◆ **Exercise goal**
From the records below, pull each line that has "computer".

[Data records]
####
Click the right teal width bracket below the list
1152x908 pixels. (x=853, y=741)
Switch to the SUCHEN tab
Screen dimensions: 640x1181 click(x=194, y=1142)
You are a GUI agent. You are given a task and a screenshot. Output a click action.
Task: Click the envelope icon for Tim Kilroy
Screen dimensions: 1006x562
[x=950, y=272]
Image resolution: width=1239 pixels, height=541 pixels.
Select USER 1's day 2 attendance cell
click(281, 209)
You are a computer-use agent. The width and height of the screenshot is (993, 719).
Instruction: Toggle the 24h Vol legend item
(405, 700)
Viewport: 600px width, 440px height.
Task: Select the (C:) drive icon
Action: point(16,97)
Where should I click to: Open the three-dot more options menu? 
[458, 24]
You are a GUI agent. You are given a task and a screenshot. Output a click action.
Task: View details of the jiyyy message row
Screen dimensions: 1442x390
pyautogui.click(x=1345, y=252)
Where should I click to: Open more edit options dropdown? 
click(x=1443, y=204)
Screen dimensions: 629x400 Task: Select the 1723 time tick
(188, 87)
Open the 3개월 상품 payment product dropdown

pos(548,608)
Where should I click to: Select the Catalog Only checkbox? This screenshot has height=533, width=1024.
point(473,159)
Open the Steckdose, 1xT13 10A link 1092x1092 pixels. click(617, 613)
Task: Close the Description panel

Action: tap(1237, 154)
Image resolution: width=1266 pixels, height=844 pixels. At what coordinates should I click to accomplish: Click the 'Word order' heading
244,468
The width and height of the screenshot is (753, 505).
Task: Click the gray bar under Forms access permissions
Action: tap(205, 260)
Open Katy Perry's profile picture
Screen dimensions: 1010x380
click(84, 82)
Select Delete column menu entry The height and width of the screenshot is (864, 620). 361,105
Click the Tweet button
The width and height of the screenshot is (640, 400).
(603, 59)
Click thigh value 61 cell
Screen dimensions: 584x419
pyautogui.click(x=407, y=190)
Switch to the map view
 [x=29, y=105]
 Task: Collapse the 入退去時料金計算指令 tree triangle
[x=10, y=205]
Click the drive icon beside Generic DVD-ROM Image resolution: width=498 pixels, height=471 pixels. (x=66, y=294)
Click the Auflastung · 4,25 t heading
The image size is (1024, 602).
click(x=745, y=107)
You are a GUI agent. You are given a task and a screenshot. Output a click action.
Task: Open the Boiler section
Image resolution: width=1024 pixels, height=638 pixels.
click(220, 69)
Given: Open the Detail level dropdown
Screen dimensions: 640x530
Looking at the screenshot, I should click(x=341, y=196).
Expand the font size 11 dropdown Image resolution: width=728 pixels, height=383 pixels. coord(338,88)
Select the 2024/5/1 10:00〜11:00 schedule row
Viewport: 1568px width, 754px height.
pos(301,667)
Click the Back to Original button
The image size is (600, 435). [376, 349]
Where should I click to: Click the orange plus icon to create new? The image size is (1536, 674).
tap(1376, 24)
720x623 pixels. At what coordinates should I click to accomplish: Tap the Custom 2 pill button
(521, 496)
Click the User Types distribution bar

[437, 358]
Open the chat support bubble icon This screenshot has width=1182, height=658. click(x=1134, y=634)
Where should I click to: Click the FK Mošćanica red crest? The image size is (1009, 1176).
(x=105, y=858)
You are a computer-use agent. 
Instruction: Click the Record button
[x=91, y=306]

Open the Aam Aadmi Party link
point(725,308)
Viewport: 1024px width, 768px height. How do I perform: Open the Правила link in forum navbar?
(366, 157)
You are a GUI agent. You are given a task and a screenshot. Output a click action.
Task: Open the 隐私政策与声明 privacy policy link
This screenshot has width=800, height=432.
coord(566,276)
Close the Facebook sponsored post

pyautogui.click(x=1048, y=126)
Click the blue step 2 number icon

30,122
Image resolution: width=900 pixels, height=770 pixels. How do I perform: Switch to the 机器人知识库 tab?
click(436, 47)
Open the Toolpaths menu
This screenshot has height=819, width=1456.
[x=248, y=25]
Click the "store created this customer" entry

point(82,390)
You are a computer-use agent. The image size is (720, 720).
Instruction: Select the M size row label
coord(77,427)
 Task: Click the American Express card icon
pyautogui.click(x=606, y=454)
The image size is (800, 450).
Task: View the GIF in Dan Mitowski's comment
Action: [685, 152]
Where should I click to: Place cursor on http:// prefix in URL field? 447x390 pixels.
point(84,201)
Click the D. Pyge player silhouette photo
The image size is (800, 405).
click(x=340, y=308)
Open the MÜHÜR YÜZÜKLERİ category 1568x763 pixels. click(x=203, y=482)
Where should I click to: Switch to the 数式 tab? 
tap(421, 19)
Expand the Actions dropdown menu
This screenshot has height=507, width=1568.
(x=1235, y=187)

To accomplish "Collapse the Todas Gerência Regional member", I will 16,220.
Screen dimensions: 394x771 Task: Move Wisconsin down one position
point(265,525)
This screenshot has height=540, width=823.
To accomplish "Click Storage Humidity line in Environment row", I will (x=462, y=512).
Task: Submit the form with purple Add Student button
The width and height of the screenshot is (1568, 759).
####
◆ **Worked solution**
You are a computer-use agent. The width and height of the screenshot is (993, 719).
You are a computer-use agent. 
You are a computer-use agent. The image size is (720, 720).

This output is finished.